Datasheet Generation: On-Demand and Batch PDF Creation

This article explains how we generate product datasheets as PDFs, both on-demand (when users request them) and in batch (pre-generating for popular products).

The Problem: Creating Product Datasheets

Each product needs a professional PDF datasheet with:

  • Product name and images

  • Technical specifications grouped by category

  • Company branding and contact information

  • Optimized layout (single page, balanced columns)

Generating PDFs on every request is slow (~2 seconds per PDF). Pre-generating all 65,000 SKUs wastes storage and time.

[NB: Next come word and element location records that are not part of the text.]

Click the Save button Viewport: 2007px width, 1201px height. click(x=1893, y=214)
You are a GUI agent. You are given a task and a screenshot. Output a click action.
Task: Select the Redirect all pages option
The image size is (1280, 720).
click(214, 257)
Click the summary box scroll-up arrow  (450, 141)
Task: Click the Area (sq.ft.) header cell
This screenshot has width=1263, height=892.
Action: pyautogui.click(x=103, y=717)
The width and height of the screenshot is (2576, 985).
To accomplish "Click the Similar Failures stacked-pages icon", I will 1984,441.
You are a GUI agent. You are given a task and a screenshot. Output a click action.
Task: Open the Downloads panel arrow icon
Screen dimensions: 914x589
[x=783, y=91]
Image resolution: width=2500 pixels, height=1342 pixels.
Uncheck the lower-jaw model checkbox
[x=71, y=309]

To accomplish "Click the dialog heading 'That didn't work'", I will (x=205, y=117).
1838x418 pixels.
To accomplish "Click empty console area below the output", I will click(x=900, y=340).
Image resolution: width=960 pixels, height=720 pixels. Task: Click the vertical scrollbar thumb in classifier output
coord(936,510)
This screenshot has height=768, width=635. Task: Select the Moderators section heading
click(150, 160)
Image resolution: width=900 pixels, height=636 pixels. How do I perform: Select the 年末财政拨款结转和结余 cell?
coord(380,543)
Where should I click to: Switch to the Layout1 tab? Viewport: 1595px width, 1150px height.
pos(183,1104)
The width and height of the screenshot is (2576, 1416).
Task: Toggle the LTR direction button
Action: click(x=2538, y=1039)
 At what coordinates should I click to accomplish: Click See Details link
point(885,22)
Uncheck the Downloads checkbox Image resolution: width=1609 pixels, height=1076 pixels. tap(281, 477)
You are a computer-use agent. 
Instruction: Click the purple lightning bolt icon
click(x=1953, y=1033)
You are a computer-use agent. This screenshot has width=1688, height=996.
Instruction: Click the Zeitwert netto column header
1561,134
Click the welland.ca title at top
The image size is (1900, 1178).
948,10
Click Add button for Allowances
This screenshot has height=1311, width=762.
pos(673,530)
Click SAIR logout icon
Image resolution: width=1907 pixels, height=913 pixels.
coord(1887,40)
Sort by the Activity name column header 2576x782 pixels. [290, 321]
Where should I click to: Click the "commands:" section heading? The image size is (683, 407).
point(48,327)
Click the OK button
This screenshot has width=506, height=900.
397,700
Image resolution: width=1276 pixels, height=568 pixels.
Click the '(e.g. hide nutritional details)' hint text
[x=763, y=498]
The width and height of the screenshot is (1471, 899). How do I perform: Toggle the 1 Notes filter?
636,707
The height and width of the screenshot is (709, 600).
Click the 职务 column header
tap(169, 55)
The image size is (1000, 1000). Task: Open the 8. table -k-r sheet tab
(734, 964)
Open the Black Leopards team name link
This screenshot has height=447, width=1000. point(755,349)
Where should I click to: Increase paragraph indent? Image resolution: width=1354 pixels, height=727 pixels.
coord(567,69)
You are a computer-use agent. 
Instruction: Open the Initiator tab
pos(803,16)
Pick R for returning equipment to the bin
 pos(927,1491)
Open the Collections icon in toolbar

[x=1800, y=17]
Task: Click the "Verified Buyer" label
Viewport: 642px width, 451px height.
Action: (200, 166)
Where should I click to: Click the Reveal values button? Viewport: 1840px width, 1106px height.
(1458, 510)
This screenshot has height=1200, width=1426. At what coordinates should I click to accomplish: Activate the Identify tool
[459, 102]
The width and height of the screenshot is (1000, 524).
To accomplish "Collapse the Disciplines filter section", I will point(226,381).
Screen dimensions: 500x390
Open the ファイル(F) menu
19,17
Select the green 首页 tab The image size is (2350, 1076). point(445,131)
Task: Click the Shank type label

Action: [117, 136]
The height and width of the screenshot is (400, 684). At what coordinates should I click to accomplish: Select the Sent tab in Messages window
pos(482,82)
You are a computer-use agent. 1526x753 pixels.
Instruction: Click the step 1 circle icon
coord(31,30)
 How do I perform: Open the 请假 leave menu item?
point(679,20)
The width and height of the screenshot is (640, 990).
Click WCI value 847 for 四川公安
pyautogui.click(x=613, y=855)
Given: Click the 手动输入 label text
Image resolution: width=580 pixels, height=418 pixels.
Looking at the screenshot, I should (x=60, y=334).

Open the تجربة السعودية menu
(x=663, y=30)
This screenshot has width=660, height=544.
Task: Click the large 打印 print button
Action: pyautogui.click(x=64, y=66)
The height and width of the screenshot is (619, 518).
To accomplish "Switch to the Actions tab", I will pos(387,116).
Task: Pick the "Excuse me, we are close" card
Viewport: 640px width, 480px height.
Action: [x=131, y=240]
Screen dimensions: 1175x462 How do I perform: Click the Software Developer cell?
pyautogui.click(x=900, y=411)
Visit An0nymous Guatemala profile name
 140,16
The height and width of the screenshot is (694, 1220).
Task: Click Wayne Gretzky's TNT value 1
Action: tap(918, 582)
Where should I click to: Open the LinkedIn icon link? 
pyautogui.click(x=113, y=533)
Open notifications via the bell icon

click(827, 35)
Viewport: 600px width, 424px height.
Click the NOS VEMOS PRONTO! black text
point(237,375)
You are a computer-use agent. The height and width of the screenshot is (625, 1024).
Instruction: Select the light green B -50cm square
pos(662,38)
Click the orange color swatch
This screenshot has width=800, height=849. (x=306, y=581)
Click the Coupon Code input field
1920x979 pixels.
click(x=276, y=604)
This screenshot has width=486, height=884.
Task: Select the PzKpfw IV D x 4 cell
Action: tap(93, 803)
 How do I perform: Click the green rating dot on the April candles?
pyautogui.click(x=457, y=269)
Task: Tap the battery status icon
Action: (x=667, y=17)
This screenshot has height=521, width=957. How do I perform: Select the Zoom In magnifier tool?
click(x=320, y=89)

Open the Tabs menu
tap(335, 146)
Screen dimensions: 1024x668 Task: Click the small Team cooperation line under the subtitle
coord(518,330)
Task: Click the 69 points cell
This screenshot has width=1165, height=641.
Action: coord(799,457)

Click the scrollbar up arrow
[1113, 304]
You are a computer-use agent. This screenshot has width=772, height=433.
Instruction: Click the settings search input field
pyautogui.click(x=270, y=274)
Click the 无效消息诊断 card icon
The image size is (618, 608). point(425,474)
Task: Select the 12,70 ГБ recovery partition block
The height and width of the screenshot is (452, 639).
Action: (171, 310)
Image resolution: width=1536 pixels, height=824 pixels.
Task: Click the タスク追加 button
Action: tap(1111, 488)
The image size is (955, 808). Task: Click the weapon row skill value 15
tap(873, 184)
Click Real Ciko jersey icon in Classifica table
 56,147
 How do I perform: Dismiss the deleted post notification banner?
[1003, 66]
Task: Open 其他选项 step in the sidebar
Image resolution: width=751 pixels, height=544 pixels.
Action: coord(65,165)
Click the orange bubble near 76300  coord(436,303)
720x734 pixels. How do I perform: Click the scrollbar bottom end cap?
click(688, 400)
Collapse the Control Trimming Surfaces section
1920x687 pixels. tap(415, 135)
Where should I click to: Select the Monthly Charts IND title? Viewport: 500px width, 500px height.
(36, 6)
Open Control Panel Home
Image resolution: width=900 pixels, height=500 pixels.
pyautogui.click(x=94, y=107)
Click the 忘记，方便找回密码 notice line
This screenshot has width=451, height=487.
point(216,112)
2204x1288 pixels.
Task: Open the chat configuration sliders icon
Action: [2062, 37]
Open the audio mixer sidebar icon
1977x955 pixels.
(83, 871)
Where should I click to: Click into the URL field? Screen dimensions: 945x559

The Solution: Hybrid Approach

We use two generation methods:

On-demand: Generate PDF when user requests it (first time)

Batch: Pre-generate PDFs for popular products (nightly)

On-Demand Generation

URL Structure

/ds/<sku>.pdf
/ds/<sku>

Both URLs generate the same PDF.

Request Flow

@web.route("/ds/<sku>.pdf")
def datasheet(sku: str):
    # Validate SKU
# ... (implementation details omitted)

Generation Process

Step 1: Get Product Data

# Product name
name = expand_sku(sku)

# ... (implementation details omitted)

Step 2: Balance Columns

Features are distributed across 3 columns to balance line counts:

# Calculate lines per feature group
all_groups = []
for heading, f_items in features.items():
# ... (implementation details omitted)

Step 3: Calculate Image Heights

# Main image height (proportional to aspect ratio)
with Image.open(main_image_path) as img:
    main_width, main_height = img.size
# ... (implementation details omitted)

Step 4: Calculate Spacer

Push footer to bottom of page:

available_height = 25.0  # cm
content_height = total_image_height + text_height_cm
spacer_height = max(0, available_height - content_height)

Step 5: Render HTML

html = render_template(
    "datasheet.html",
    sku=sku,
# ... (implementation details omitted)

Step 6: Generate PDF

options = {
    "page-size": "A4",
    "enable-local-file-access": None,
    "load-error-handling": "ignore",
    "load-media-error-handling": "ignore",
    "no-stop-slow-scripts": None
}

pdf_data = pdfkit.from_string(html, options=options)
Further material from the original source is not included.